Samsung resmikan laboratorium AI di Montreal


Samsung Advanced Institute of Technology (SAIT) telah mendirikan Laboratorium Kecerdasan Buatan (Artificial Intelligence/AI) pada tanggal 17 Agustus (waktu setempat) di University of Montreal, Kanada. Lab AI ini akan digunakan untuk memperkuat penelitian kolaboratif dengan ilmuwan terkemuka dunia di bidang AI.

SAIT telah berkolaborasi dengan Profesor Yoshua Bengio dari Universitas Montreal, otoritas top dunia dalam pembelajaran mendalam, pembelajaran mesin dan kecerdasan buatan, sejak tahun 2014, dengan rekan-rekan lain di University of Toronto, McGill University dan NYU.

"Ada kolaborasi penelitian yang telah lama ada dan bermanfaat antara kami dan Samsung dan kami senang melihat Samsung membuka laboratorium penelitian di sini dan mengikuti momentum menakjubkan yang mengubah Montreal menjadi hub internasional untuk AI, baik secara akademis dan industri," komentar Prof. Bengio tentang acara ini.

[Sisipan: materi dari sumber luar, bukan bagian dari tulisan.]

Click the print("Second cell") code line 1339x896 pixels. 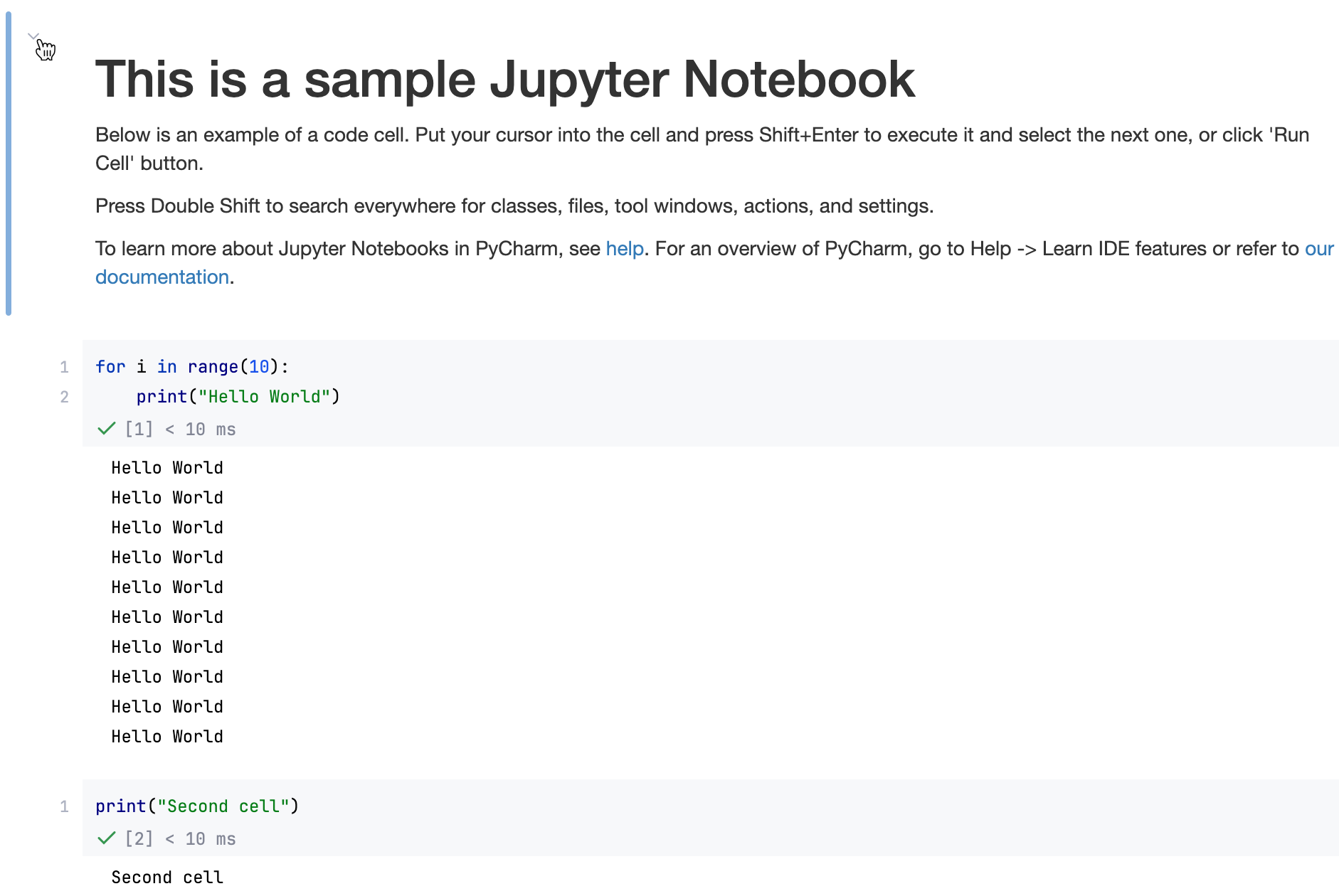coord(196,806)
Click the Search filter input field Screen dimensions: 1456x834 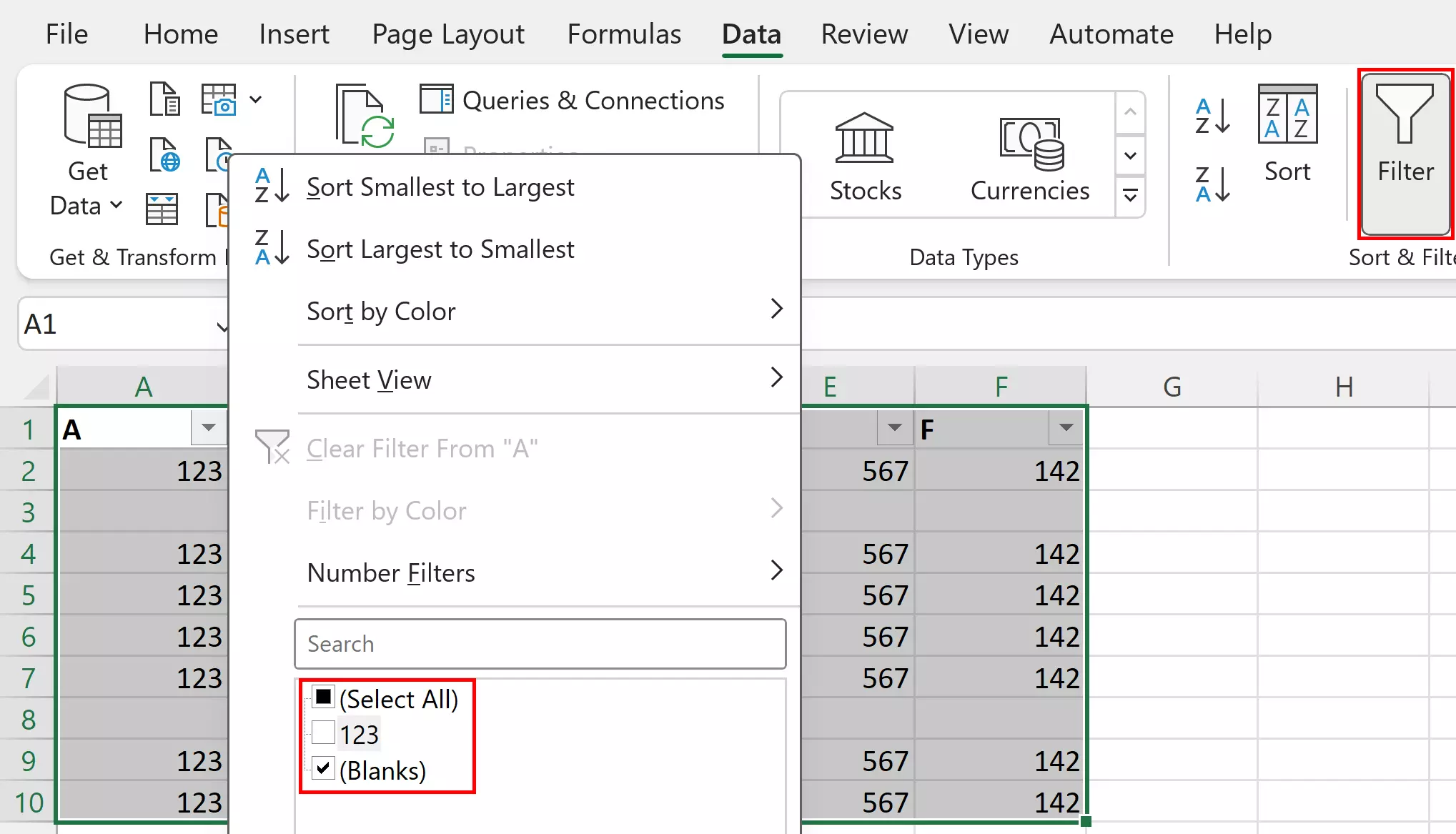pos(540,643)
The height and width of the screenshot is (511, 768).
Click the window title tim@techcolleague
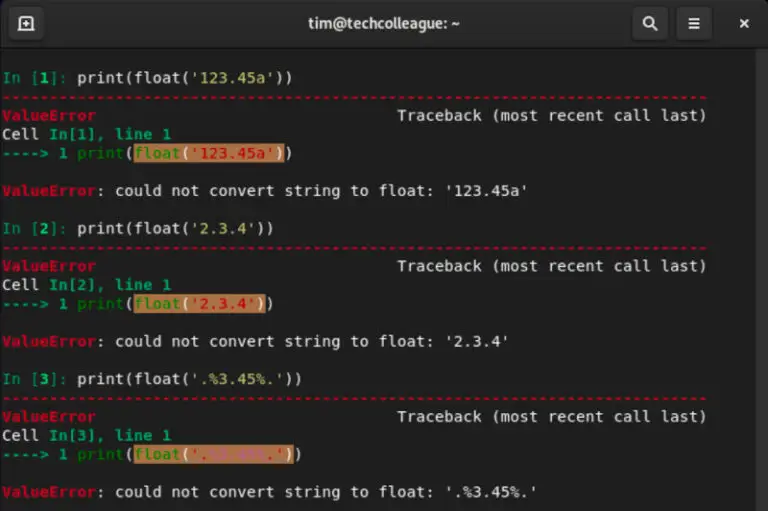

Di Laboratorium AI Samsung ini, para periset diberangkatkan dari Korea untuk bekerjasama profesor dan mahasiswa lokal termasuk Prof. Bengio untuk mengembangkan algoritma dan komponen kunci untuk kecerdasan buatan seperti pengenalan suara/citra, terjemahan, penggerak otonom, dan robot. Lab ini juga akan berkontribusi untuk memperoleh talenta global dan memperkuat teknologi AI milik Samsung.


Shin Eun-soo, Wakil Presiden dan Kepala S/W Solution Lab di SAIT, mengatakan, "Penelitian bersama dengan Profesor Bengio telah menjadi dasar pengembangan kecerdasan buatan di Samsung Electronics, dan Samsung AI Lab akan menjadi langkah penting bagi kami untuk melompat ke depan.

Selain itu, ia menambahkan bahwa SAIT berencana untuk mendirikan dan mengoperasikan "Pusat Penelitian Pengolahan Syaraf (Neural Processing Research Center)" dengan universitas lokal seperti Seoul National University sepanjang tahun untuk mempercepat penelitiannya di bidang prosesor AI.